Lymph Node Biopsy: There are two main types of lymph node biopsy used to stage Merkel cell carcinoma:

Sentinel Lymph Node Biopsy - The removal of the sentinel lymph node during surgery. The sentinel lymph node is the first lymph node to receive lymphatic drainage from a tumor. It is the first lymph node the cancer is likely to spread to from the tumor. A radioactive substance and/or blue dye is injected near the tumor. The substance or dye flows through the lymph ducts to the lymph nodes. The first lymph node to receive the substance or dye is removed. A pathologist views the tissue under a microscope to look for cancer cells. If cancer cells are not found, it may not be necessary to remove more lymph nodes.

Lymph Node Dissection - A surgical procedure in which the lymph nodes are removed and a sample of tissue is checked under a microscope for signs of cancer. For a regional lymph node dissection, some of the lymph nodes in the tumor area are removed. For a radical lymph node dissection, most or all of the lymph nodes in the tumor area are removed. This procedure is also called lymphadenectomy.

Stages of Merkel Cell Carcinoma

Stage 0 (carcinoma in situ) - In stage 0, the tumor is a group of abnormal cells that remain in the place where they first formed and have not spread. These abnormal cells may become cancer and spread to lymph nodes or distant parts of the body.
━━━━━━
Carry on the Merkel cell carcinoma passage, starting after its final sentence. The listing that follows is separate material and has no connection to the Merkel cell carcinoma passage.

- DATA EXTRACT
━━━━━━
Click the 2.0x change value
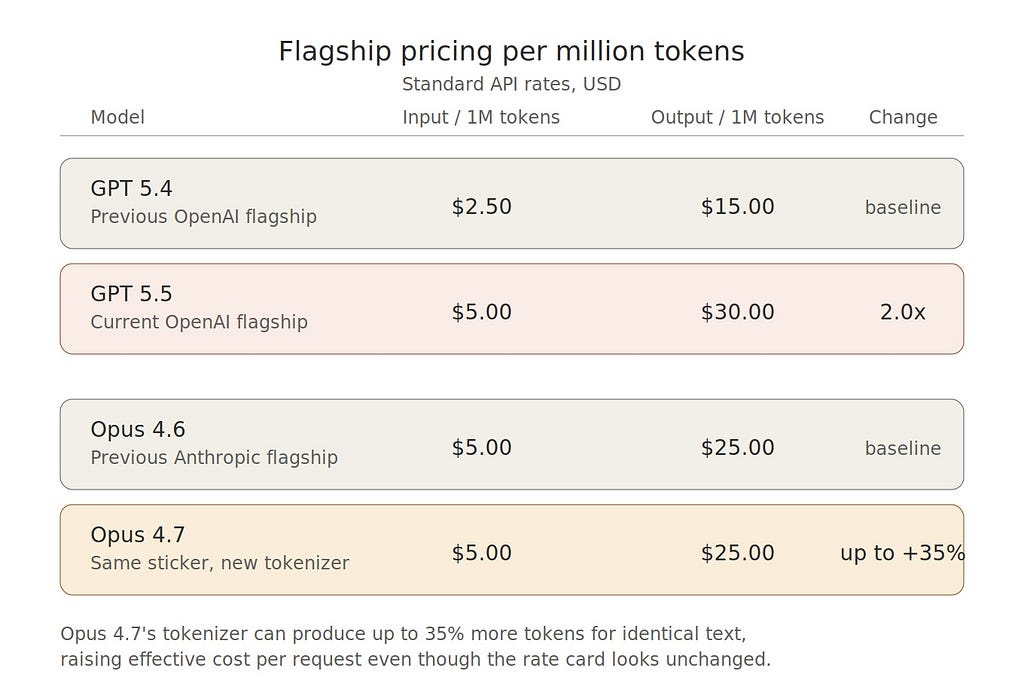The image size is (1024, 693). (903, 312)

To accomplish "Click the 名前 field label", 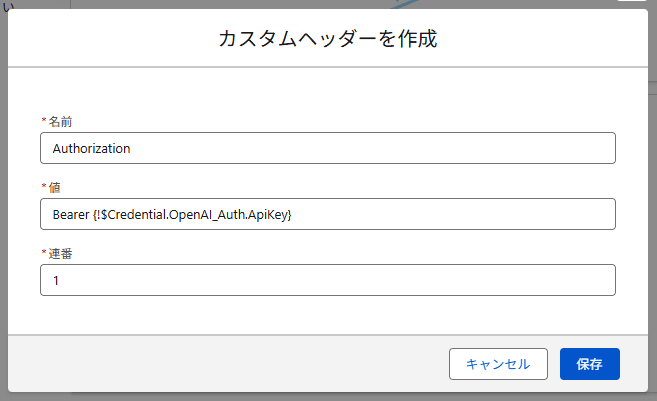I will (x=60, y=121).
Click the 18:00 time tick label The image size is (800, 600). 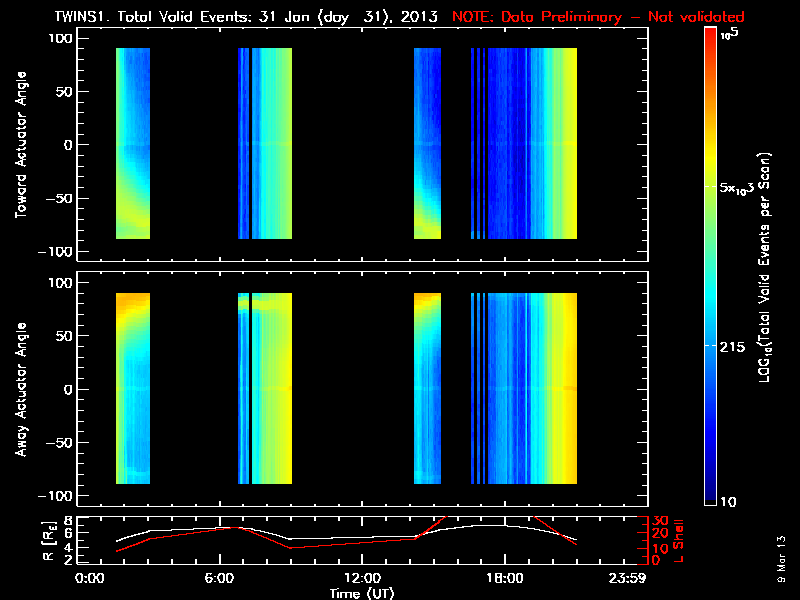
━━━━━━
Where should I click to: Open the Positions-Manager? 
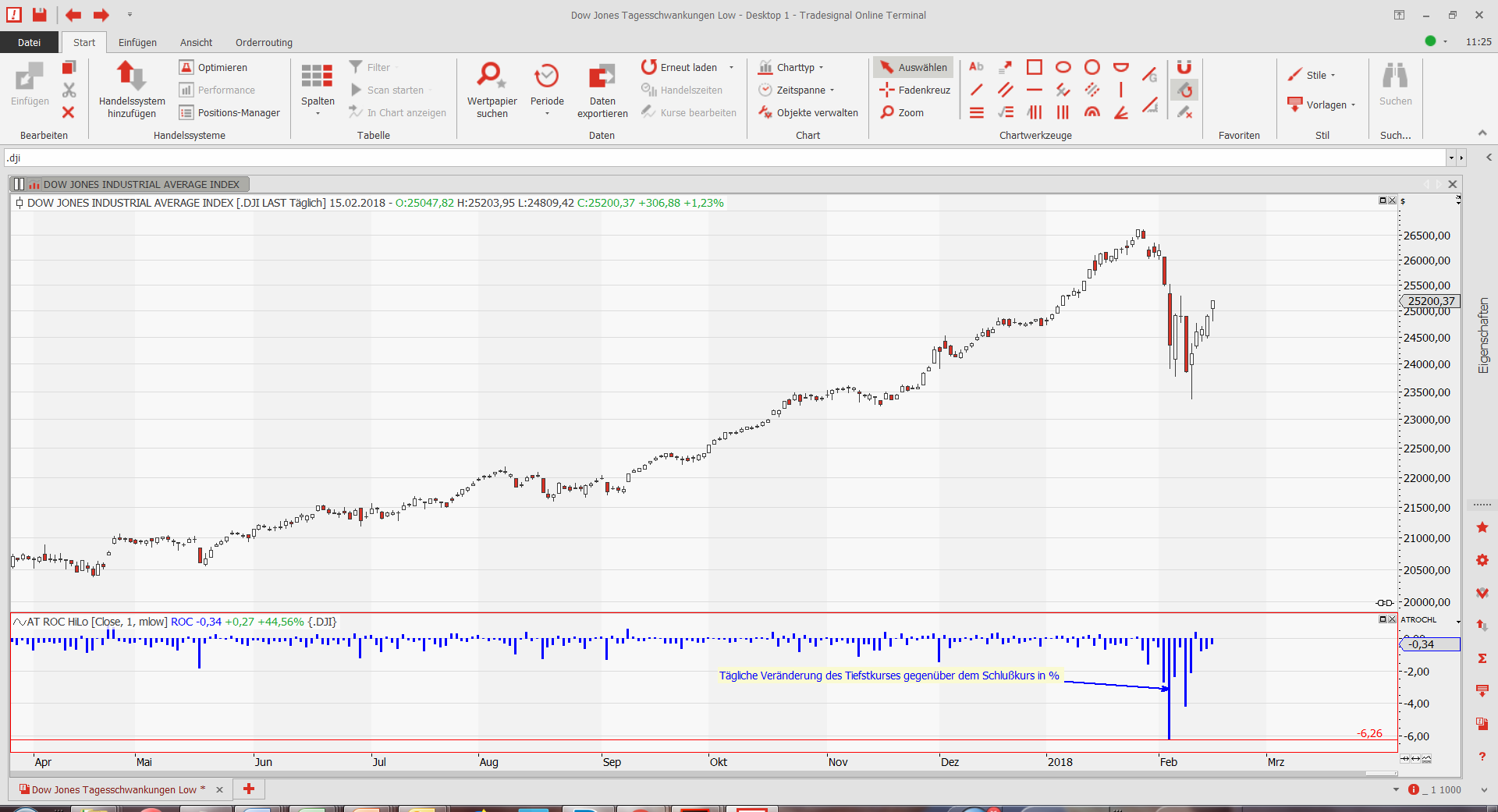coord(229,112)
━━━━━━
- EXERCISE RESPONSE
Stage I is divided into Stage IA and Stage IB:

Stage IA - In stage IA, the tumor is two centimeters or smaller at its widest point and no cancer is found when the lymph nodes are checked under a microscope.

Stage IB - In stage IB, the tumor is two centimeters or smaller at its widest point and no swollen lymph nodes are found by a physical exam or imaging tests.

Stage II is divided into Stage IIA, Stage IIB and Stage IIC:

Stage IIA - In stage IIA, the tumor is larger than two centimeters and no cancer is found when the lymph nodes are checked under a microscope.

Stage IIB - In stage IIB, the tumor is larger than two centimeters and no swollen lymph nodes are found by a physical exam or imaging tests.

Stage IIC - In stage IIC, the tumor may be any size and has spread to nearby bone, muscle, connective tissue, or cartilage. It has not spread to lymph nodes or distant parts of the body.

Stage III is divided into Stage IIIA and Stage IIIB:

Stage IIIA - In stage IIIA, the tumor may be any size and may have spread to nearby bone, muscle, connective tissue, or cartilage. Cancer is found in the lymph nodes when they are checked under a microscope.

Stage IIIB - In stage IIIB, the tumor may be any size and may have spread to nearby bone, muscle, connective tissue, or cartilage. Cancer has spread to the lymph nodes near the tumor and is found by a physical exam or imaging test. The lymph nodes are removed and cancer is found in the lymph nodes when they are checked under a microscope. There may also be a second tumor, which is either:

Between the primary tumor and nearby lymph nodes
or
Farther away from the center of the body than the primary tumor

Stage IV - In stage IV, the tumor may be any size and has spread to distant parts of the body, such as the liver, lung, bone, or brain.

Merkel Cell Carcinoma Treatment By Stage

In all cases, treatment should be individualized for you. Although cancers are classified into particular stages, each person is unique.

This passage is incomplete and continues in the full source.